DETAILED DESCRIPTION

(15) Embodiments of the invention are now described.

(16) FIG. 1 is a schematic diagram showing at a high level the steps of an embodiment of the invention, in which video data is encoded and decoded. The embodiment is applicable to batch processing, i.e. processing a group of images or video frames together without delay constraints (e.g. an entire video sequence), as well as to stream processing, i.e. processing only a limited subset of a stream of images or video frames, or even a select subset of a single image, due to delay or buffering constraints.

(17) In the first downscaling stage 1 of FIG. 1, the input image(s) or video frames (IoVF) are filtered and downscaled in space and/or time (Sa/oT) with one, or combination of, the options described below.

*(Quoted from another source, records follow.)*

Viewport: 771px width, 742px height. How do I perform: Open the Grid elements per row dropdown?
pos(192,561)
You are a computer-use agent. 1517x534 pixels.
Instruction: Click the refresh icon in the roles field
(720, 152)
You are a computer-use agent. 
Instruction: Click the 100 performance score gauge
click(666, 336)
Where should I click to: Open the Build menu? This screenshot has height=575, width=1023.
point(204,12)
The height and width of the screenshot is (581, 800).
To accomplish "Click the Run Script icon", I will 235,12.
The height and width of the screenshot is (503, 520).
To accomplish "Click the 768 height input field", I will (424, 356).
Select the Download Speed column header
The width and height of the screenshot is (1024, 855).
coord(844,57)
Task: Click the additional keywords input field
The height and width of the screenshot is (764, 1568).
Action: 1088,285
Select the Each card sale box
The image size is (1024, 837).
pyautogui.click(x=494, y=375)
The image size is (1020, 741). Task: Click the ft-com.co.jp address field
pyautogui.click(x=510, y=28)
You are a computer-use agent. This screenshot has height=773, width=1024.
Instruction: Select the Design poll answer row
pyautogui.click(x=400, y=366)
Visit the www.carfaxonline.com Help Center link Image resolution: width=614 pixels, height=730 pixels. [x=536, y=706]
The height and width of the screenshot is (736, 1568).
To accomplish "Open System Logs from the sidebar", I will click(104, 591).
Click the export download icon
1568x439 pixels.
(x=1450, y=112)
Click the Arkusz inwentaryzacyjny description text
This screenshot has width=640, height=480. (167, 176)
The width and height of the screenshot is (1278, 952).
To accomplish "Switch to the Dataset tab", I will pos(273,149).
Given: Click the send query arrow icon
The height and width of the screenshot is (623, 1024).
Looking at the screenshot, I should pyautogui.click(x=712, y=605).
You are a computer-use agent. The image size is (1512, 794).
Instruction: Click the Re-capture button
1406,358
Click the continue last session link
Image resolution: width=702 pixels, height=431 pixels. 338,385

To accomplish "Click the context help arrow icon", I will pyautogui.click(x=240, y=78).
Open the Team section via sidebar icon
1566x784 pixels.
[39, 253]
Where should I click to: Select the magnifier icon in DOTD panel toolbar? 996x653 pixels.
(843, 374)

(18) Option 1: One or more content-adaptive filters are applied to the IoVF. The content-adaptive filters track edge direction within one or more IoVFs, or flow of pixel or scene activity in time between two or more successive IoVFs, and downscale in Sa/oT by any rational factor

(19) $\frac{a}{b}$
with a, b any integers greater than zero such that b≥a. The integers a, b are chosen adaptively (i.e. based on the content of the IoVF, which may include the results of the overall process on previous IoVF) in each Sa/oT dimension using the adaptivity mechanisms 2 of FIG. 1, as described in more detail below.

(20) Option 2: An Sa/oT blur filter kernel is applied to the IoVF. The Sa/oT filter may be, but is not limited to, an Sa/oT Gaussian function followed by downscaling as in option 1 above.

(21) Option 3: An autoencoder is applied to the IoVF. The autoencoder comprises a series of layers such as (but not limited to) those shown in FIG. 2, followed by non-linearities (such as, but not limited to, operations: finding the maximum within groups of inputs; comparing inputs to thresholds and producing 0 or 1 according to the result; pooling of multiple values together with other non-linear operations like value rounding to an integer or multivalue assignment with a static or dynamic non-linear function). The autoencoder is designed as a multilayered neural network as discussed in references [10]-[12], trained with offline content & back propagation. The training may for example use, but is not limited to, stochastic gradient descent methods [10], performing downscaling in Sa/oT as per said option 1 above, and minimizing a specific cost function that includes one or both of the following: (I) a distance metric when upscaling with the corresponding autoencoder structure (e.g., mean square error or other); (II) a structural similarity metric between the high-resolution and the Sa/oT-downscaled IoVF (e.g., counting successive peaks in the signal and their signs or comparing the phase of the two signals when computed with a phase-generation transform).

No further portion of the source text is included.